* **Exercise input**
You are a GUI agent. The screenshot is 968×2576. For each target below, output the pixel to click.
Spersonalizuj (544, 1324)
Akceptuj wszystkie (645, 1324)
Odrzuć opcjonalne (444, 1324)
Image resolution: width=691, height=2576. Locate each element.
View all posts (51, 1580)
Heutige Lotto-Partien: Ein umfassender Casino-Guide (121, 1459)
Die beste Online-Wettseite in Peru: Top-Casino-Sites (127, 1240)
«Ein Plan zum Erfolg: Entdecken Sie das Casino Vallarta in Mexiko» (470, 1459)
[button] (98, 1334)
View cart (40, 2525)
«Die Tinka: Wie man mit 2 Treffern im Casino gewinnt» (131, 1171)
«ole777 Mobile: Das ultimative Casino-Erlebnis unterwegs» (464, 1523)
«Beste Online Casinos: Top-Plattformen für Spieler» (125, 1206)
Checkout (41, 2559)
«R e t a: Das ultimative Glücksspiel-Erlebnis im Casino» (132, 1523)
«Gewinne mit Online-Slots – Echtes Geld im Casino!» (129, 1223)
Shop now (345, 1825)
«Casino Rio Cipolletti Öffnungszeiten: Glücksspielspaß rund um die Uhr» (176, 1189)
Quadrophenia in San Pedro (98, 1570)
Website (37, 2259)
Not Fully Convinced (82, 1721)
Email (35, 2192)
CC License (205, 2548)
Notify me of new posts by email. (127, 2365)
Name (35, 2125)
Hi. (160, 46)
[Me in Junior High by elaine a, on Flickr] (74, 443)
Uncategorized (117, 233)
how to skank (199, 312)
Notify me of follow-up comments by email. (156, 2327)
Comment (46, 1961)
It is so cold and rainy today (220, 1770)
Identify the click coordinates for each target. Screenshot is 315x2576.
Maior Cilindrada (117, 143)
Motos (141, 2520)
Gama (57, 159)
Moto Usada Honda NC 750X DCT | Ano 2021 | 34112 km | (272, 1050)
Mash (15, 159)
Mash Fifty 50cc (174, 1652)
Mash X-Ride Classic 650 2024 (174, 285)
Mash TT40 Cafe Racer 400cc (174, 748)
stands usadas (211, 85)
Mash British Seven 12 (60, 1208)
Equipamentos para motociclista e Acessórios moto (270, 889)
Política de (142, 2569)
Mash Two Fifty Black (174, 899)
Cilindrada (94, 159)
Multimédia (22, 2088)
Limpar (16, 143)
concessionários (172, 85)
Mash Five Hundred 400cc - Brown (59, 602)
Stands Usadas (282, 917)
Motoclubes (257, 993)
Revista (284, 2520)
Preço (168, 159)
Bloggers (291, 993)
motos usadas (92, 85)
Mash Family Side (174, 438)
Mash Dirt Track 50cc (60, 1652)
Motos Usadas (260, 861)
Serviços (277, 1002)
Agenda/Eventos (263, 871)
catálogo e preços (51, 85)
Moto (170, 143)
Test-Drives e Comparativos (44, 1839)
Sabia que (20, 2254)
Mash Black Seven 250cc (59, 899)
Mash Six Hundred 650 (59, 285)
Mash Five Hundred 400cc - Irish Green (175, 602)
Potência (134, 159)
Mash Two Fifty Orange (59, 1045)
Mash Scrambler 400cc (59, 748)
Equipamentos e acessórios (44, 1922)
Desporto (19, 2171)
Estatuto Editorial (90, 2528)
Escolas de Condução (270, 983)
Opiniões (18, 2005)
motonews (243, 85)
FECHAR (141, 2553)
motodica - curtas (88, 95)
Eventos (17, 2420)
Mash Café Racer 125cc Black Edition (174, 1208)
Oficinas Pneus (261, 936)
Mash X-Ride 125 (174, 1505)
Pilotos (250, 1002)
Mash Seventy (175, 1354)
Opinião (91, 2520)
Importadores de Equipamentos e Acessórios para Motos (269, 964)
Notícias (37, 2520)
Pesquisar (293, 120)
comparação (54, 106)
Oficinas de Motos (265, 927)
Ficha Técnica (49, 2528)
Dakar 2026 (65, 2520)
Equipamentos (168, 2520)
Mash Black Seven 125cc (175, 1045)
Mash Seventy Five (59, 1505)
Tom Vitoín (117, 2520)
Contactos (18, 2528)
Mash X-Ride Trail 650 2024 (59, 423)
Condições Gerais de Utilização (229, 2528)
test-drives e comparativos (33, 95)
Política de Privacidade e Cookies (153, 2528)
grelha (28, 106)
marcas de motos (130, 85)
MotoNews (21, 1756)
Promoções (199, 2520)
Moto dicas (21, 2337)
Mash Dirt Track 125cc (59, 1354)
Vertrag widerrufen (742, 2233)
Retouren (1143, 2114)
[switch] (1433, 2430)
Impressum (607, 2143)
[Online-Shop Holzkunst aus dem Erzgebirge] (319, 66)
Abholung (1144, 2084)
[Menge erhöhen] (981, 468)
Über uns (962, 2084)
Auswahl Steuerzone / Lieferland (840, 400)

* **Exercise description**
Only the lines from the beginning of the material through the line with "Die beste Online-Wettseite" should appear in the answer, each copied exactly.

* **Answer to the exercise**
You are a GUI agent. The screenshot is 968×2576. For each target below, output the pixel to click.
Spersonalizuj (544, 1324)
Akceptuj wszystkie (645, 1324)
Odrzuć opcjonalne (444, 1324)
Image resolution: width=691, height=2576. Locate each element.
View all posts (51, 1580)
Heutige Lotto-Partien: Ein umfassender Casino-Guide (121, 1459)
Die beste Online-Wettseite in Peru: Top-Casino-Sites (127, 1240)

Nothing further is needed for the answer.